Flying Tomato Farms News

A newsletter for members of Flying Tomato Farms C.S.A.

Vol. 4, Issue 21


The garden has pretty much been on its own this week, as a neck injury I sustained a couple of weeks ago got much worse, forcing me to spend most of my time laid up or at chiropractor and massage therapy appointments. I did manage to get out and pick tomatoes (very slowly!) on Saturday, and was able to harvest for today’s deliveries with the help of a good friend.

Three more deliveries after this one, for a total of twenty-four weeks in all. I hope you have enjoyed the season. If you have extra bags lying around, please get them to me as soon as possible—especially if they are the faded-out ones. Susan is re-printing them all for me, and I’d like to get the rest of them to her as soon as possible. My plan is to deliver the final delivery in one of the re-printed bags, so that each member can have one to keep for their grocery/farmers market runs.
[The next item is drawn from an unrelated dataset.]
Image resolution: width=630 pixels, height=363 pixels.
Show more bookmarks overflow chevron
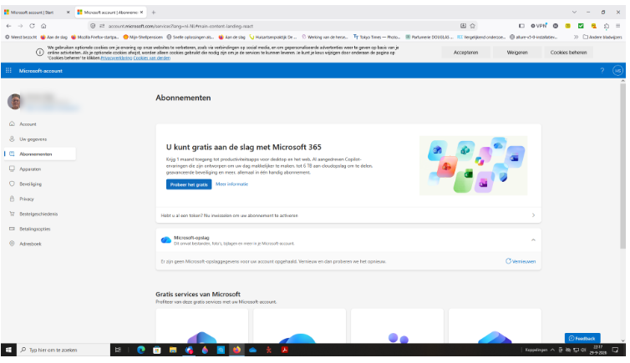click(x=576, y=37)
On that note—mark your calendars for Saturday, November 1st, 5:30-7:30pm for the Farmers Market Harvest Soup Supper at the Extension Building on High Street. We’ll have a number of soups and desserts with an emphasis on locally-grown ingredients, plus cheese, bread, non-alcoholic drinks, and some live music as well.

If by chance you’d like a clump of green onions to grow in your own garden, please let me know, and I will dig one out and bring it to you. They are perennials, and will continue to divide into an even larger clump that you can either dig up or clip the tops off of for green onions virtually year-round. The flowers (should you let them bloom) are attractive to bees and butterflies.


Tomatoes, sweet peppers, green onions, basil, mixed greens.

I ran out of big boxes for tomatoes, so I’ve included both a box and a bag. They are mostly slicer and salad types this week, since I went heavy on the paste and sauce types last week. There’s Black from Tula, Zapotec Pleated, Nebraska Wedding, Red Zebras, Yellow Perfections, and a few Hillbilly Potato Leaf. The smaller red types in the box with the “nipple” at the end are Principe Borghese.

I wanted to include basil again as well—there cannot be too many weeks before frost, and basil is one of the first things to go. I stuffed enough in each bag for a pesto meal, or you can puree it with oil and stick it in the freezer for a bit of fresh basil flavor all winter.

The mixed greens are hardy cooking greens of fall. The rainbow chard is the mildest, followed by the wild garden kale mix, and the smallest lobed leaves are mature (hot!) arugula. A light saute over medium-high heat with a little garlic just until they wilt is a good way to serve them—festoon with a little chopped tomato for added sweetness.